We have selected the following 12 functions to be included in the UW-MPCL:
1. invert8: 8-bit image invert
2. add8: add two 8-bit images
3. bin_dilate: dilate an image with a morphology structuring element
4. flip8_x: flip an 8-bit input image vertically (around the x axis)
5. flip8_y: flip an 8-bit input image horizontally (around the y axis)
6. transpose8: transpose an 8-bit input image
7. affine8: affine warping
8. conv8: 2D convolution with various kernel sizes
9. cfft: 2D complex fast Fourier transform (FFT)
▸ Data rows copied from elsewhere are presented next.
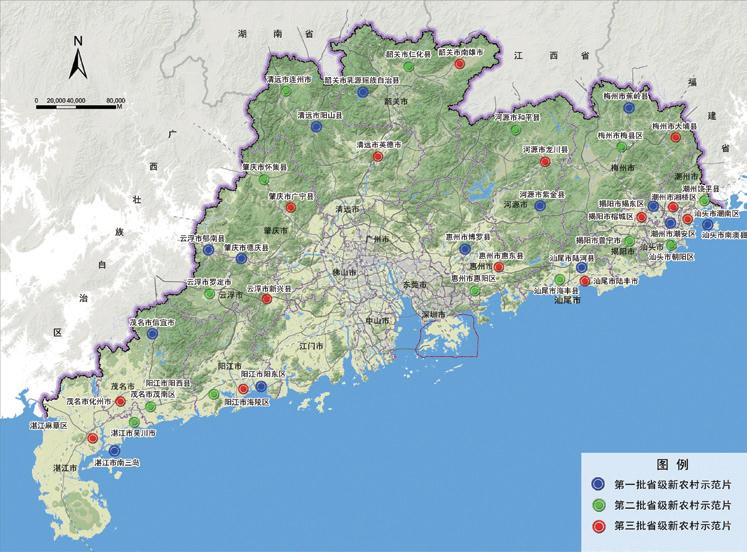The height and width of the screenshot is (552, 747).
Task: Select the red marker at 肇庆市广宁县
Action: click(290, 209)
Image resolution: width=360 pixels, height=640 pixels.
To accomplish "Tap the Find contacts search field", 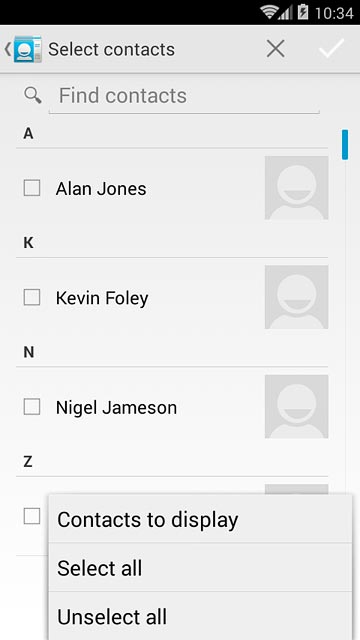I will [184, 96].
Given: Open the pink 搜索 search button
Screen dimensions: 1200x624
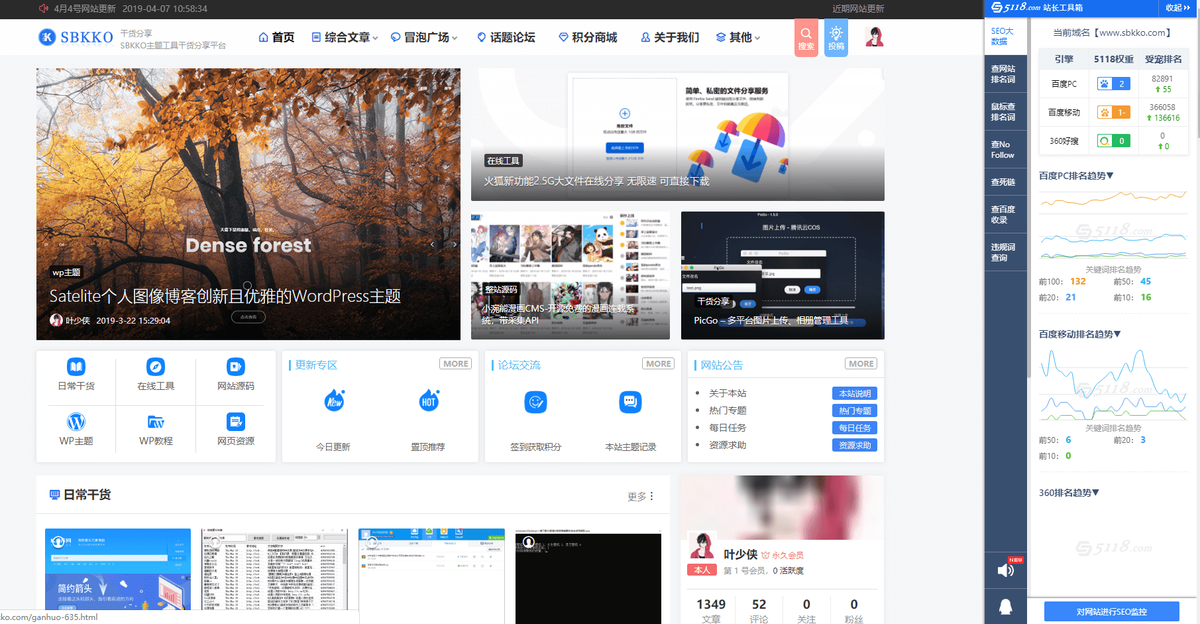Looking at the screenshot, I should pos(806,38).
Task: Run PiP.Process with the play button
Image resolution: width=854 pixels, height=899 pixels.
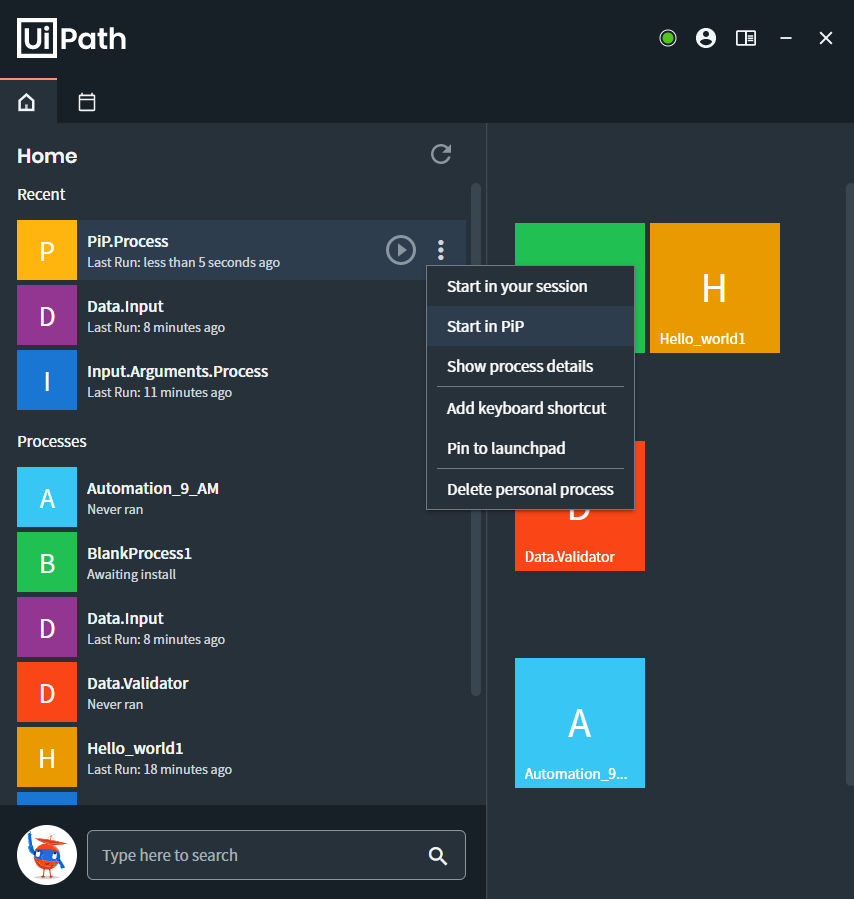Action: 401,250
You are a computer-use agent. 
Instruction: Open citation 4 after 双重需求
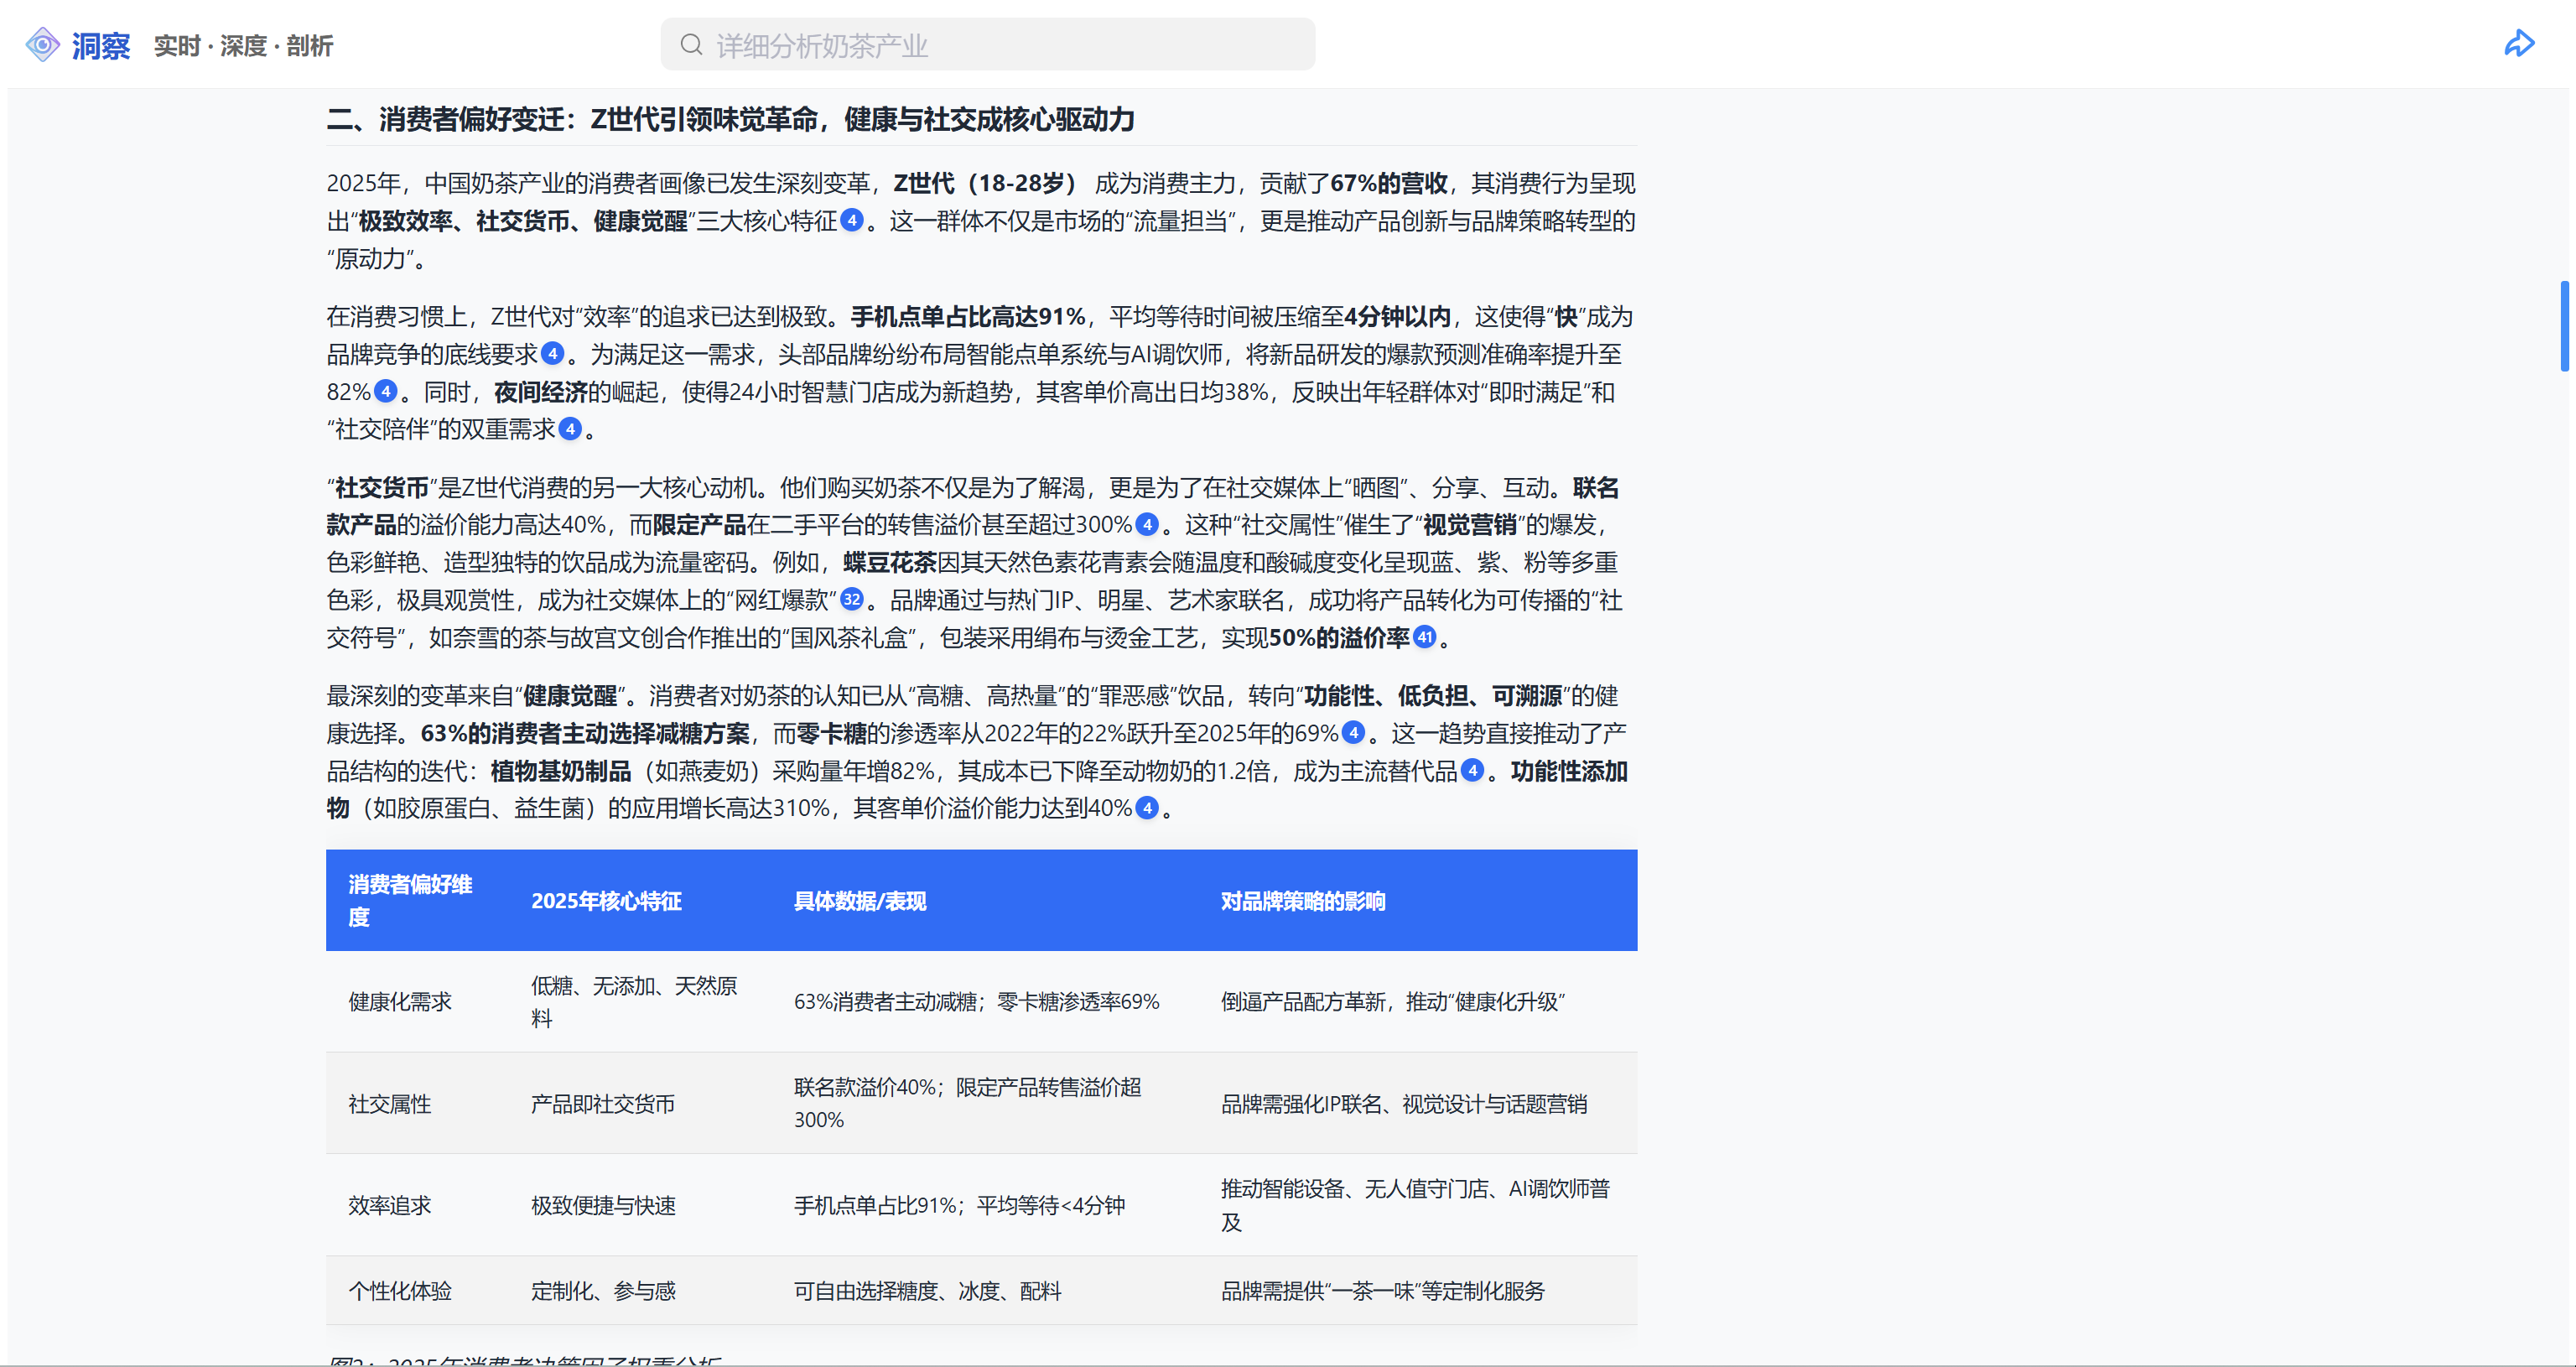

10. dwt4: D4 wavelet transform
11. histo8: histogram generation for 8-bit input data
12. idct8x8: 8 x8 inverse discrete cosine transform (IDCT)
From
our experience in developing two previous image computing libraries, we
have found that the library users want the functions to be generic and
flexible so that these functions can be used in various applications. To
fulfill this goal, the image computing library functions need to support
different image sizes. Therefore, we will try to implement most functions
in the UW-MPCL to work on any image size. However, it is generally true
that supporting arbitrary image sizes and removing the granularity limitation
also introduce, in addition to the additional programming effort, some
overhead in the data flow and tight loop code, which results in lower performance.
In case an application requires only a single image size, the library users
can modify the code and remove the support for arbitrary image sizes to
obtain better performance.
The
execution time of the UW-MPCL functions will include the following: (1)
time to read the source image data from the external memory, (2) time to
process the data according to the image computing function by the mediaprocessor,
and then (3) time to store the processed results back to the external memory,
i.e., the execution time includes the necessary input and output activities
as well as pure processing. Our approach provides the performance numbers
that can be realistically expected when the mediaprocessor is utilized
in the actual systems with external memory. This is in contrast to some
existing benchmark performance numbers handling this issue lightly, e.g.,
assuming that all data are present on-chip, thus the cache miss penalty
and memory access latency tend to be ignored.
The
functions will go through upgrades and updates when newer tools (compiler
and simulator/software development board) and/or new versions of the mediaprocessor
are made available. For effective and high-quality function development,
the mediaprocessor chip vendors are expected to provide the development
tools early to the UW Image Computing Systems Laboratory (ICSL) and initial
training of several ICSL engineers/programmers.
All
functions in the UW-MPCL are subject to detailed design reviews, white-box
testing, and black-box testing. Prior to the implementation of any new
UW-MPCL function, the high-level design of each new function is reviewed
and critiqued during regular design review meetings. Once the design is
approved and the function is coded, the programmers test their functions
(white-box testing) under various conditions on the simulator or hardware
and validate the outputs of the function by using the verification utilities
of each function. Finally, at least one UW ICSL member is designated as
a quality control person who tests each function under various conditions
and reports any problems and suggestions to the function's author for corrections
and improvements. Details of the algorithm verification procedure are documented
in the Quality Assurance Guide.
An
html file for each function will be provided to describe the algorithm
specifics, synopsis, restrictions, function parameters, how to compile
and run, performance and its condition, and restrictions.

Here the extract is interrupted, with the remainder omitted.